- _DATA TO EXAMINE_
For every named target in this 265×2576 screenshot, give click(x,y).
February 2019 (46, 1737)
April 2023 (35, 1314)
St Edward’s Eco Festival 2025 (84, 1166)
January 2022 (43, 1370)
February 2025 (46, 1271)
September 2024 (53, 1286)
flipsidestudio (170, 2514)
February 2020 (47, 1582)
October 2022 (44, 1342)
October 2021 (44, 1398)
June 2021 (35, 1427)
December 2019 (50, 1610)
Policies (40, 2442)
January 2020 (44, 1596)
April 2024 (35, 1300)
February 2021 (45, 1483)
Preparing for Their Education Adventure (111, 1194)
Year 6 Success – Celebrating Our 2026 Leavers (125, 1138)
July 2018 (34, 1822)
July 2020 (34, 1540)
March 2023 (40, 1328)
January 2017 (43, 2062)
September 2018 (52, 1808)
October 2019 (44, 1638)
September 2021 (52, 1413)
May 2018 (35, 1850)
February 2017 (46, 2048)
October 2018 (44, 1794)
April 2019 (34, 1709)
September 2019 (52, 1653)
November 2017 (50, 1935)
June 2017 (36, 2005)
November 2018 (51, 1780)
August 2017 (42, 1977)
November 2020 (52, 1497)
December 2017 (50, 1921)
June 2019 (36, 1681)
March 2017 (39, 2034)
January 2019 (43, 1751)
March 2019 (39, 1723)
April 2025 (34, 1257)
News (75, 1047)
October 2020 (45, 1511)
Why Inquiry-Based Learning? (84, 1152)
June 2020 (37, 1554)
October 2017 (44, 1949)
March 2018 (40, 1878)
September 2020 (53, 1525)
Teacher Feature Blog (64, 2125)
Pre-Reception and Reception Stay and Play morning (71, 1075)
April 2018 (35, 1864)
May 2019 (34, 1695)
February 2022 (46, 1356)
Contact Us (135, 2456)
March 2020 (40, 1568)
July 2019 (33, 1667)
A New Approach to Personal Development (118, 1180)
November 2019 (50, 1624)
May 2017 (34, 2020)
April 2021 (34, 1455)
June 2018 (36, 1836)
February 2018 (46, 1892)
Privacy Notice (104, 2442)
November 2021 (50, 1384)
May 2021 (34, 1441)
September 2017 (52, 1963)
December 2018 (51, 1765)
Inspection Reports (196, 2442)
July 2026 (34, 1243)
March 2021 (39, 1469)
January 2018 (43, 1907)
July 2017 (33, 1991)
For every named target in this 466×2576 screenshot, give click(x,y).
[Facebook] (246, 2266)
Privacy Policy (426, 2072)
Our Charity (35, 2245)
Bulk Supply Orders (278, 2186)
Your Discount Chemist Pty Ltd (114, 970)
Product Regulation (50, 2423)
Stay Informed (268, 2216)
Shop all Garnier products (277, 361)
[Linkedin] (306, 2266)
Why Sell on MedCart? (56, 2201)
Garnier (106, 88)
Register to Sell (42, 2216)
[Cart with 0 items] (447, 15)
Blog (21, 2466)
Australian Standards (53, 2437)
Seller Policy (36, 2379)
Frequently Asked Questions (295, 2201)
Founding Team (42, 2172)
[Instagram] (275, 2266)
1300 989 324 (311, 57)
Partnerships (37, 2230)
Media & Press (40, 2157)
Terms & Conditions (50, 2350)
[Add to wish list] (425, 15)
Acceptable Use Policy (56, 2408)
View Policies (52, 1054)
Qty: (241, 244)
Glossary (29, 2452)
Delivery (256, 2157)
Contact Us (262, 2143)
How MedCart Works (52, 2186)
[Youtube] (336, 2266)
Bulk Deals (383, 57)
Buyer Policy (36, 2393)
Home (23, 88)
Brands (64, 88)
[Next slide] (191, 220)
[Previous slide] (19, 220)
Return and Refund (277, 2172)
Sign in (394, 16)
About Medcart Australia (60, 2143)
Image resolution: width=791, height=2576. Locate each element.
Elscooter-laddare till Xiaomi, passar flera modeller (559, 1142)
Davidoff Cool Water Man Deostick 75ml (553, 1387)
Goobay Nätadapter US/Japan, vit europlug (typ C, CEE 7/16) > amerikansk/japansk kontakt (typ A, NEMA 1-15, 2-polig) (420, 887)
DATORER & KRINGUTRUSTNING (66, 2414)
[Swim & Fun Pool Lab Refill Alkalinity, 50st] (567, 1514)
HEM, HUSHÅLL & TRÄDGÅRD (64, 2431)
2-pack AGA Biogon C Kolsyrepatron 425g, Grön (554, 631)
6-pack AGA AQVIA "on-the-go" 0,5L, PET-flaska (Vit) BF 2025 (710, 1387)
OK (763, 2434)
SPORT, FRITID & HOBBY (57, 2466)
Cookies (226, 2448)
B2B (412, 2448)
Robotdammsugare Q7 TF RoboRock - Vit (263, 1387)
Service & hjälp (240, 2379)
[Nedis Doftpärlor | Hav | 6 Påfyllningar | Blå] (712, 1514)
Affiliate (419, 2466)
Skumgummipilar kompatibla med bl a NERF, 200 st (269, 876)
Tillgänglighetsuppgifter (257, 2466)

- _WORK INSTRUCTIONS_
Above are the records; copy every line in them that holds the word "target".

- _RESPONSE AREA_
For every named target in this 265×2576 screenshot, give click(x,y).
For every named target in this 466×2576 screenshot, give click(x,y).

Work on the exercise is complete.